There’s a lot of onion to unpeel in this Bain & Company infographic about the impact of automation on key U.S. sectors in the coming years. There are a few workplace surprises–libraries, grounds maintenance and personal care–hidden among the obvious contenders for automation’s employment slayers such production work, business and financial operations and transportation.

Bain estimates that by 2030 automation could eliminate between 20 percent and 25 percent of U.S. jobs. Bain describes this new period as “The Great Transformation,” noting that key characteristics of this period will be “the changing ages and stages of life, the rise of platforms and post-globalization in geopolitics.” It also will include the growth in use of a new hybrid robot, the cobot.

“Cobots, which sit alongside humans to enhance labor productivity in manufacturing, are an example of how companies are closing the cost gap.

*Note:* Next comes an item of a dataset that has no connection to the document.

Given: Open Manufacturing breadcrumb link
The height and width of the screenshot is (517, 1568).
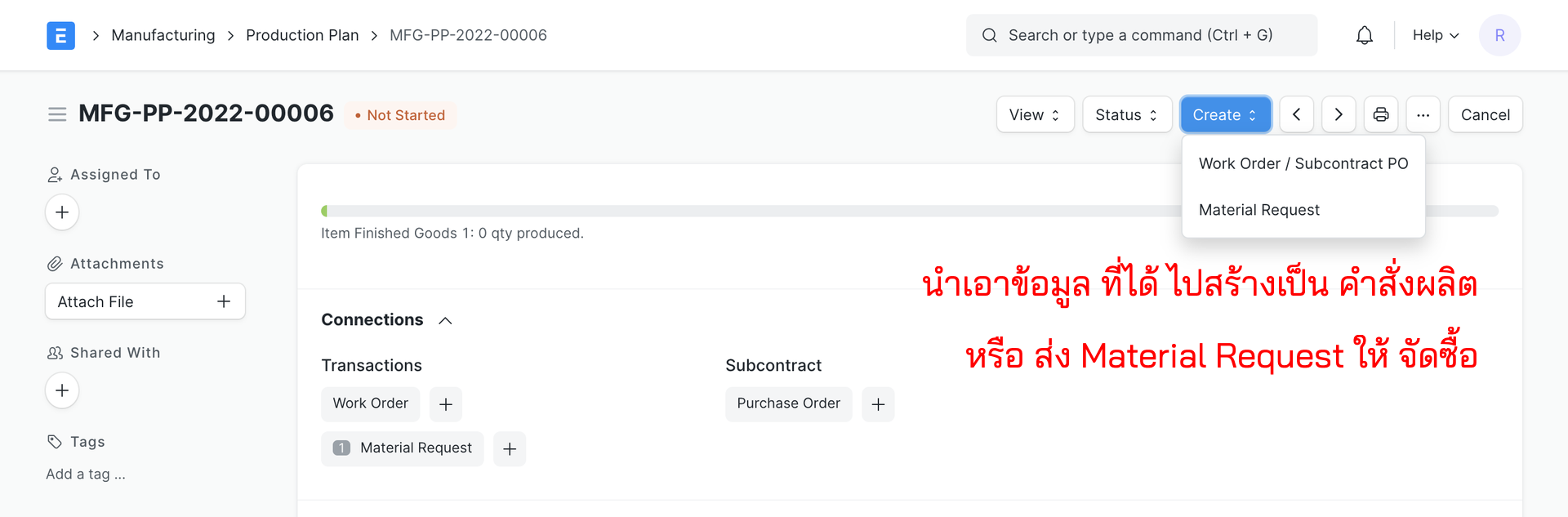Looking at the screenshot, I should [x=163, y=35].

These helper robots cost less than one-quarter the price of traditional robots, and by 2013, they were already cheaper than human workers in every advanced economy and most developing economies,” according to Bain.

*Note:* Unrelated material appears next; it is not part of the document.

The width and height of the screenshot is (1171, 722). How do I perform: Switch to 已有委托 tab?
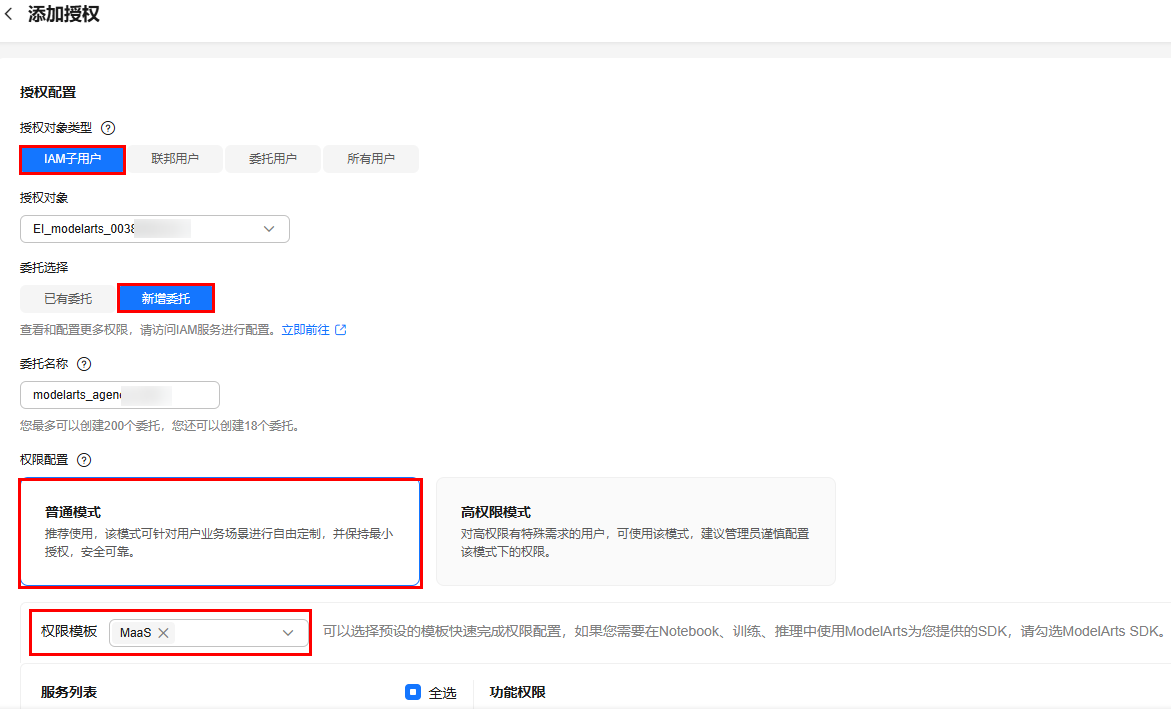(x=68, y=298)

One of the reasons for the drive for automation in the U.S. is not just to boost productivity but also to supplement our shrinking labor force. Bain estimates that U.S. labor force growth will slow to 0.4 percent per year in the 2020s. The trend toward later retirements by Baby Boomers and Gen Xers won’t mitigate that looming problem, although adding more immigrants to the U.S. labor force mix might do that, a thought to consider for all those anti-immigrant advocates.